__STUDY MATERIAL__:

****

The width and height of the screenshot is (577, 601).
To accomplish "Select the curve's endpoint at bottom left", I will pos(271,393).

****

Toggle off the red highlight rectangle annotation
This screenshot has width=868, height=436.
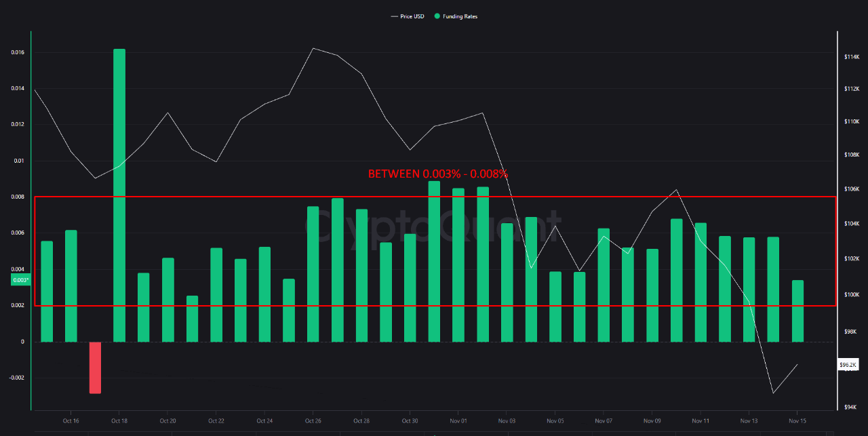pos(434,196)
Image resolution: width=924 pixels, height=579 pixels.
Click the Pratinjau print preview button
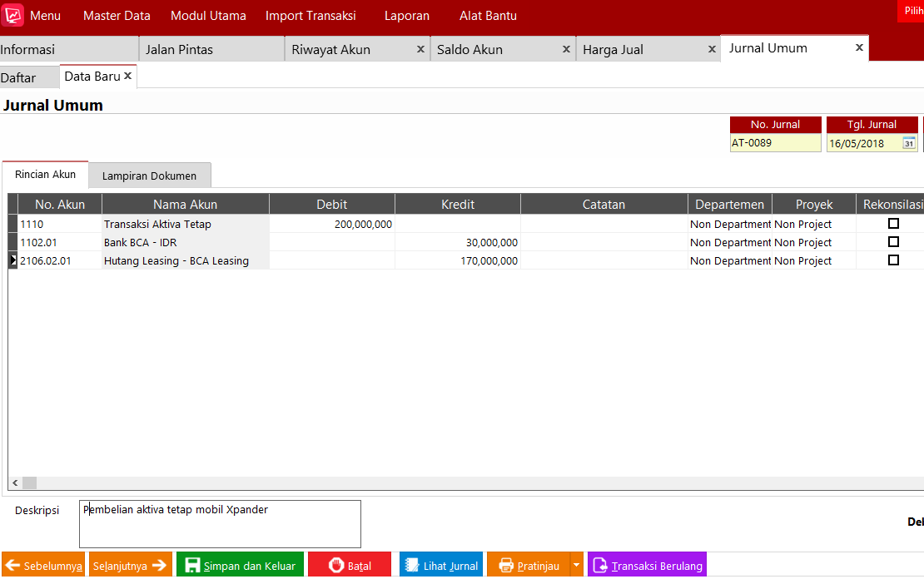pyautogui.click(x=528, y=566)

****

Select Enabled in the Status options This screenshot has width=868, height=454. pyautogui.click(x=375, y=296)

****

__TASK INSTRUCTIONS__: Whenever a line holds "Select", it counts; state the total for the records and add nothing.

__EXPECTED ANSWER__: 2